● **The problem**
From the material below, please set down exactly the lines starting with the one with "The width and height of the screenshot is (720, 1396)." and going on through the one with "Click the wired network status icon", without a single picture.

● **Given entries**
▼
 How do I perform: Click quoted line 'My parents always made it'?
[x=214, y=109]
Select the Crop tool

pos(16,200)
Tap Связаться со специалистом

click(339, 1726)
▲
▼
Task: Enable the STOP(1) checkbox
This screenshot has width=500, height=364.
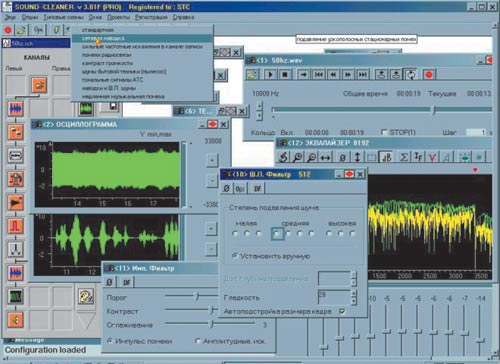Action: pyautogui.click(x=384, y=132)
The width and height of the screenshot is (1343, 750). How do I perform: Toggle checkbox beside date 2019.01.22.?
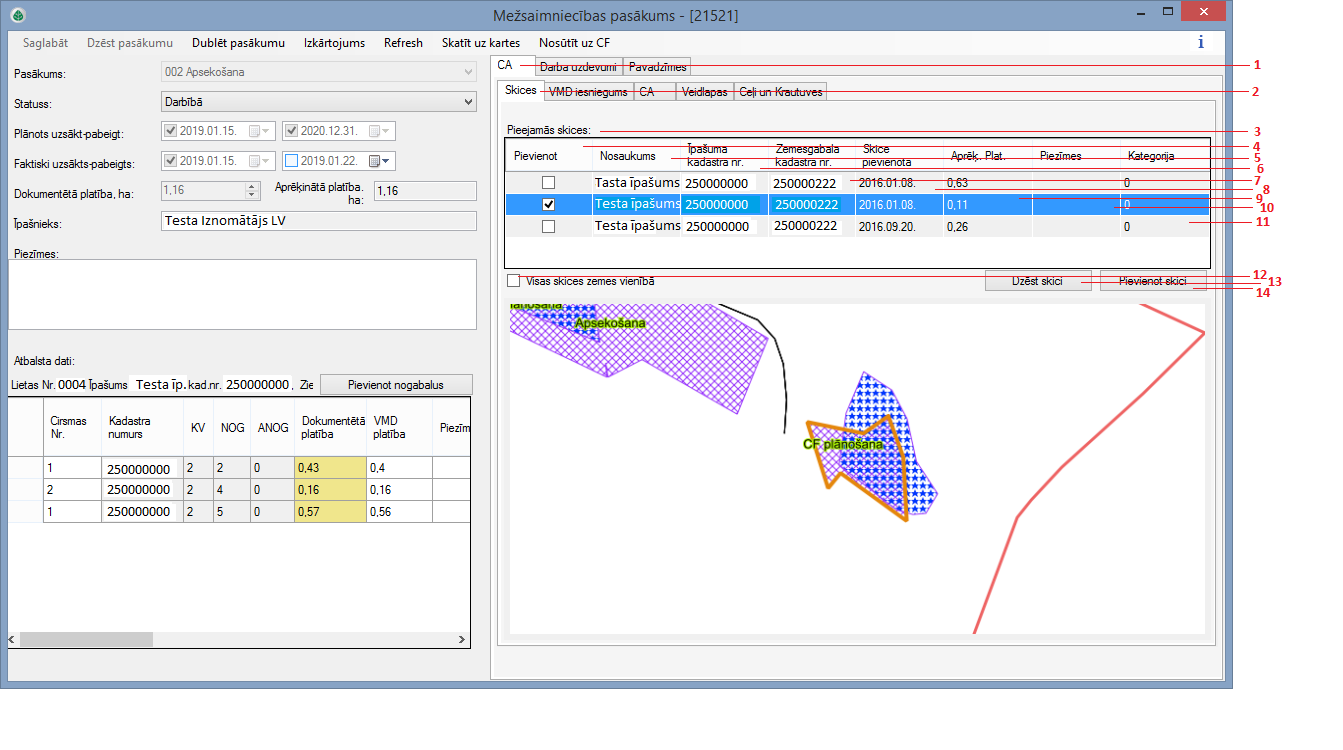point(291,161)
▲
▼
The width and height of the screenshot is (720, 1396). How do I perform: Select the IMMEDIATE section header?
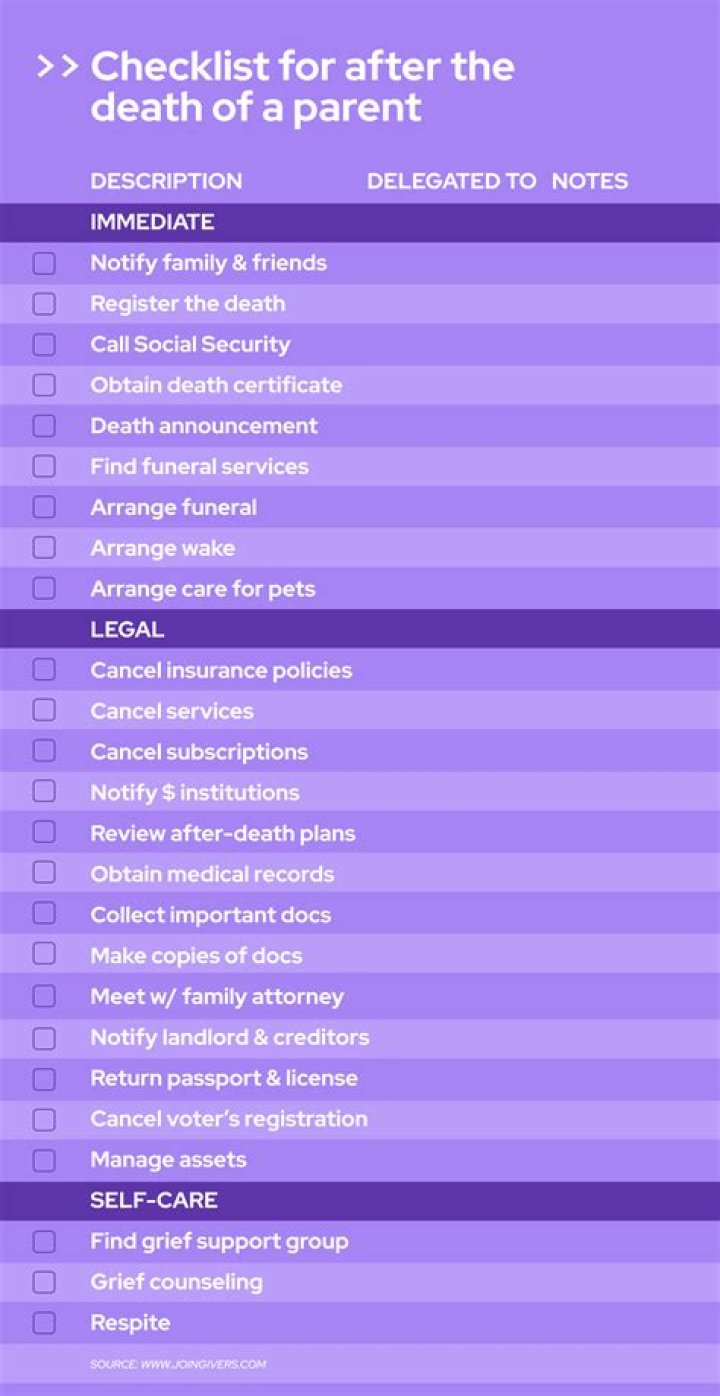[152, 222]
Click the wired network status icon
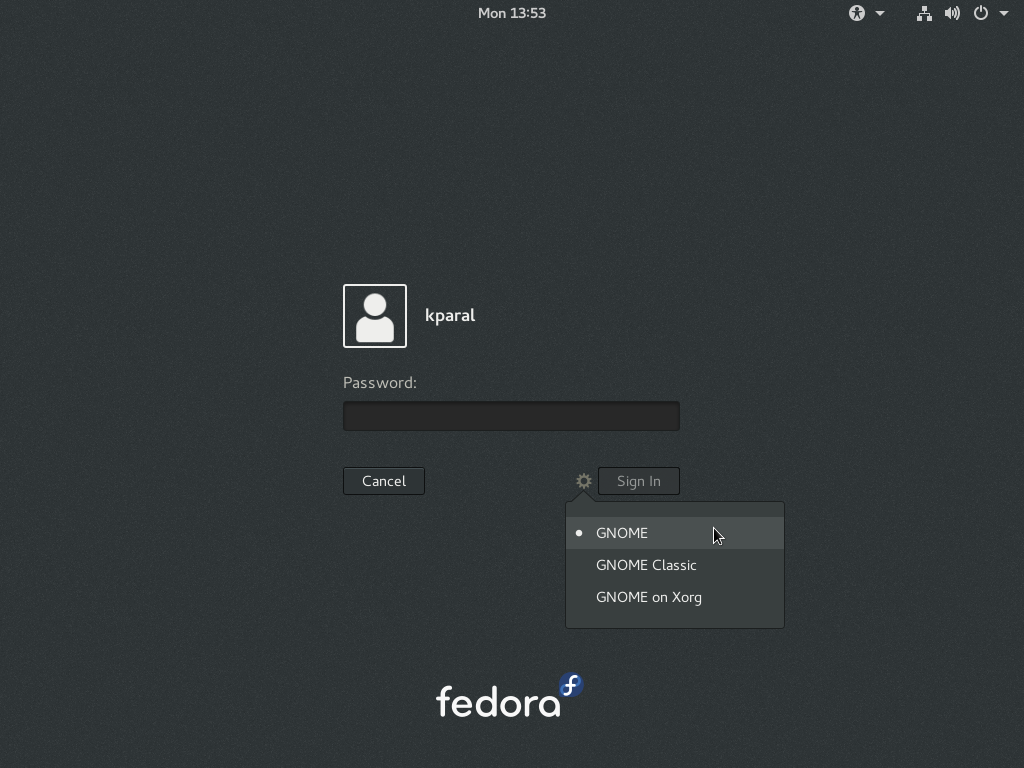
▲
● **Answer space**
The width and height of the screenshot is (720, 1396). How do I perform: Select the IMMEDIATE section header?
[152, 222]
Click the wired network status icon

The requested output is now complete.